Having identified the Council configuration, we need to retrieve the Ecofin conclusions in order to find out what the European Council aligned itself with (at least broadly):
3067th Council meeting Economic and Financial Affairs; Brussels, 15 February 2011 (Council document 6514/11)
On page 12, Ecofin dealt with preparation of the March European Council. Under the sub-heading 'EU 2020 strategy: Macroeconomic and fiscal guidance to the member states' we are able to read that the Council adopted conclusions to be found in a further document, 5991/11 [link in original, but did not work in my browser], and that Ecofin agreed to submit them to the European Council with a view to its meeting on 24 and 25 March.
Having verified Ecofin adoption, we can get acquainted with the substance in:
EU 2020: Macroeconomic and fiscal guidance – Draft Council Conclusions; Brussels, 7 February 2011 (Council document 5991/11; 7 pages)
Ecofin welcomes the Annual Growth Survey, treats the issues in the context of the European semester, and it refers to the Integrated Guidelines. The Council calls for ambitious country-specific recommendations from the Commission and ambitious measures by the EU member states.
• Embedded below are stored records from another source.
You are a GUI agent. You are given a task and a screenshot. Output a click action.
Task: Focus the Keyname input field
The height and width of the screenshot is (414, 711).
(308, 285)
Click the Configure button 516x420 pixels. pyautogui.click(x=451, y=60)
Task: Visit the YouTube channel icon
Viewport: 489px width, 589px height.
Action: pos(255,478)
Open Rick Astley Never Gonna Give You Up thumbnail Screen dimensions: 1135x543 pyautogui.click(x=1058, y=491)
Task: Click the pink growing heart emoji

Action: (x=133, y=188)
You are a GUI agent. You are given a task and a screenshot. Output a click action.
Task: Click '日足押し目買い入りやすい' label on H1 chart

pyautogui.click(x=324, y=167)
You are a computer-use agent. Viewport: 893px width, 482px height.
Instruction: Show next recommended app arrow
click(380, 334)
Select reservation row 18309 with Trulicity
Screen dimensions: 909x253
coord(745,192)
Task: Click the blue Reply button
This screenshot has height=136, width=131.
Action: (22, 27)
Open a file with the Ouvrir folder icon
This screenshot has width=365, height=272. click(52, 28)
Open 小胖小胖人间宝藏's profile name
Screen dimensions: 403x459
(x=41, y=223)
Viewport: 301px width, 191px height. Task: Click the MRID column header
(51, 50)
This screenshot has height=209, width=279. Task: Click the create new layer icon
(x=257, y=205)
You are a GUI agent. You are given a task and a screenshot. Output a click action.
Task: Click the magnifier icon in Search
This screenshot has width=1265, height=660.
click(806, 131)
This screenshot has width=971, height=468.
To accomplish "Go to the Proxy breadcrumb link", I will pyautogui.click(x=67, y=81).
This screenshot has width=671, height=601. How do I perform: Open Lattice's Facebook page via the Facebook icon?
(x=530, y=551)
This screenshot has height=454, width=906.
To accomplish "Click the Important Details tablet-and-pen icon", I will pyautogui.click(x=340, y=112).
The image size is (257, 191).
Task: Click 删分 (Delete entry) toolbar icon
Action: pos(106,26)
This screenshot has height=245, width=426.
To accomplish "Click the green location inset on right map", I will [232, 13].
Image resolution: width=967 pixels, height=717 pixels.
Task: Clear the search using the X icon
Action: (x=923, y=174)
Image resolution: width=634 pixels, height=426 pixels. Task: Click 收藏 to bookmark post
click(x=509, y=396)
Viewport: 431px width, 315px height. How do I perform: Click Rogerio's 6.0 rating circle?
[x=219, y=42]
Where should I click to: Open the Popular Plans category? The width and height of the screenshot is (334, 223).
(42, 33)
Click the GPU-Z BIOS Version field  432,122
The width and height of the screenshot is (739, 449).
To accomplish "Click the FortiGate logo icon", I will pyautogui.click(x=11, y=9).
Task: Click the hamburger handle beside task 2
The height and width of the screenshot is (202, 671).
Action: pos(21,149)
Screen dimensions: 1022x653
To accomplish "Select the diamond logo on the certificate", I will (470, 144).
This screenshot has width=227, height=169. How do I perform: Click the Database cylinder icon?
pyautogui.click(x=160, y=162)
Both the Commission's AGS and Ecofin's conclusions are written in a businesslike enough manner to be almost apolitical, but they are separate documents, difficult to compare, since no paper trail is created, no explicit choices made.
Likewise upwards in the hierarchy, the European Council creates its own ”masterpiece”, only vaguely acknowledging some sources of inspiration.
The discontinuity between the Council and the European Council, again, leaves readers wondering what the EU actually is committed to.
Is this good governance, openness, closeness to the citizen?